Stored items →

*** Begin section ***

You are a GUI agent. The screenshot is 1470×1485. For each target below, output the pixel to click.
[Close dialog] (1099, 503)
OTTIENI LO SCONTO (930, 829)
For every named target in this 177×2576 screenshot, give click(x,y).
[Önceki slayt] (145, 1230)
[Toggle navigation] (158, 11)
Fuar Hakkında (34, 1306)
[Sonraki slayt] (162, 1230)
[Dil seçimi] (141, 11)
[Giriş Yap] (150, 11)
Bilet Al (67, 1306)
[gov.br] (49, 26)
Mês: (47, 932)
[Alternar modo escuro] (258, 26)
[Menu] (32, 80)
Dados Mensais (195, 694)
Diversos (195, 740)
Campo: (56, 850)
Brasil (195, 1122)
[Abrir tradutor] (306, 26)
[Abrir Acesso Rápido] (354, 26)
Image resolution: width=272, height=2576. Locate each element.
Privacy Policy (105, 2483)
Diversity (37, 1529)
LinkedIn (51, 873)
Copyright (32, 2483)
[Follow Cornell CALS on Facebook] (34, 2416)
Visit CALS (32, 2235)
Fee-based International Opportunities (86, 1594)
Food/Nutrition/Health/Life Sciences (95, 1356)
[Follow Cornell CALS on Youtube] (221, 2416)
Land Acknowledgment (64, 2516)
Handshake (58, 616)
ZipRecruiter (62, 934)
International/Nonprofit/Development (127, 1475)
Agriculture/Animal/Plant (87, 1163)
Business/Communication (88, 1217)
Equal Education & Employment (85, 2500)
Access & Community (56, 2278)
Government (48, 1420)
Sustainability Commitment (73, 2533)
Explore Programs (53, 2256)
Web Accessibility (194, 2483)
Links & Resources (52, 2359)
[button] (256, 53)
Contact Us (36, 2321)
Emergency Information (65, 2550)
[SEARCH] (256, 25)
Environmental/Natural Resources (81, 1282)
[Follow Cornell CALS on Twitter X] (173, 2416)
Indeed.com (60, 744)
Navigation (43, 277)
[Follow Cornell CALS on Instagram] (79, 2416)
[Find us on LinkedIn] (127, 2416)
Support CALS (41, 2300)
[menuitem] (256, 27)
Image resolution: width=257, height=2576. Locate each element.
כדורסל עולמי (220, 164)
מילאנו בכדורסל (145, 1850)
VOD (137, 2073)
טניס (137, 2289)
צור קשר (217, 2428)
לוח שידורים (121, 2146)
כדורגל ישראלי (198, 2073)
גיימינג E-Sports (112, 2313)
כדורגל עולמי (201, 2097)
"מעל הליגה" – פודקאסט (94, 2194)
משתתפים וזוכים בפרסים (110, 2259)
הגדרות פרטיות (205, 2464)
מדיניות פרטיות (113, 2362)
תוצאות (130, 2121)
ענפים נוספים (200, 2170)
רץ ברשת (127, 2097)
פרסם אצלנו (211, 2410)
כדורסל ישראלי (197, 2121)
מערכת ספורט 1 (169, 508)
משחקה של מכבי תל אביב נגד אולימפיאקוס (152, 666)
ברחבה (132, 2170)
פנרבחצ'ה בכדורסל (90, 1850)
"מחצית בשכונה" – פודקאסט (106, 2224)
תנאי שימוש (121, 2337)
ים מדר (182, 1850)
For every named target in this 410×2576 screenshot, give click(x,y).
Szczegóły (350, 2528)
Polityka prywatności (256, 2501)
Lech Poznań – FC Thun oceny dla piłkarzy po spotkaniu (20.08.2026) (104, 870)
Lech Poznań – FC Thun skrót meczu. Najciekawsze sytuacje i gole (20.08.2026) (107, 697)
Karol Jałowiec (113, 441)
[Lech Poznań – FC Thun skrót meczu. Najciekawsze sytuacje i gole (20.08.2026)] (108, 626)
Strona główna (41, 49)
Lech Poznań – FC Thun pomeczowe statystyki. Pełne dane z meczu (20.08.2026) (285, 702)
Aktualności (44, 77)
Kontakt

*** End section ***

AIM OF THE TASK →
Only the lines containing the word "give" should be returned from the data above.

YOUR SOLUTION →
For every named target in this 177×2576 screenshot, give click(x,y).
For every named target in this 410×2576 screenshot, give click(x,y).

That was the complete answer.